Despite the relative weakness of Democrats in the confirmation battle, many keen observers believe the nominee needs a strong performance this week. “Judge Alito has a lot to answer for, not the least of which is his long history of deference to executive power,” writes ReddHedd at firedoglake. At Discourse.net, law professor Michael Froomkin says Alito faces a difficult battle on several fronts: abortion and women’s rights, charges of opportunistic careerism, his stated support for expanded executive power, and credibility questions, primarily those raised by his failure to recuse himself from a lawsuit in which he had a personal financial stake.

And predictions? Atthe National Review’s conservative hotbed The Corner, John Podhoretz and John J. Miller see easy confirmation for Alito, while Jonah Goldberg defers. “I’d be surprised if anything could derail the Alito nomination,” offers Dan Markel at PrawfsBlawg. “Still, I suspect that at least a dozen more Senate Dems will oppose Alito than were willing to oppose Roberts earlier this year.” Conservative commentator Carol Platt Liebau believes the nomination will turn not on ideology or integrity, but on Alito’s demeanor during the hearings. If that’s so, the future should look bright for the nominee, suggests liberal Mustang Bobby at Bark Bark Woof Woof. “The judge will be utterly charming and disarming as he diffidently smiles his way through the questions and as he frames his replies and his non-replies,” he predicts. “The real question is whether the ultimate vote, whether it is to break a filibuster or to vote on the nomination itself, will deviate in any significant sense from straight party membership,” writes Sandy Levinson at Balkinization.

At leading Supreme Court digest SCOTUSblog, Fred Smith live-blogs the opening statements; conservative Ed Whelan, at National Review’s Bench Memos, follows suit.

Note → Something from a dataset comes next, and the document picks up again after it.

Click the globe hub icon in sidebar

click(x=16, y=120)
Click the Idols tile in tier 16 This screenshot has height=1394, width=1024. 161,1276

Read more blog posts about the hearings. Read a few expert suggestions on how the senators should question Alito in Slate, and find Slate’s comprehensive Alito coverage here.

DeLay steps down:Former House Majority Leader Tom DeLay announced Saturday that he would not seek to regain that position even if he survives the several legal and ethical charges that had required him to temporarily step down. “The job of majority leader and the mandate of the Republican majority are too important to be hamstrung, even for a few months, by personal distractions,” he said.

“Very elegantly done,” praises conservative John Podhoretz at the National Review’s clubhouse The Corner. “And if anybody thinks the statement means DeLay is through permanently, that person doesn’t understand politics. If DeLay comes through the lousy Ronnie Earle business in Texas clean, which he probably will, and if he isn’t excessively bloodied by the Abramoff scandal … he will be in a position in a few years to replace Hastert as Speaker of the House.” Colleague Rich Lowry is also looking forward to a second act from DeLay.

At New Republicthink tank The Plank, Michael Crowley sees a very different future. “I think he doesn’t even return to Washington next January—whether it’s by personal choice, political defeat, or legal doom,” he predicts. “Conservatives tend to dismiss this sort of talk as the wishful thinking of liberals, but I say it’s a realistic read of DeLay’s falling poll numbers back in Texas, a conservative primary challenger on his right, a well-funded Democratic challenger on his left, the encroaching Abramoff investigation …”

At Captain’s Quarters, conservative Ed Morrissey worries that the fallout might not be significant enough. “The GOP should be focusing on cleaning house and electing legislative leadership that Americans can trust to do so. … We need a Giuliani of the House and Senate to lead by example and bring ethics back to the forefront of GOP legislative reform.”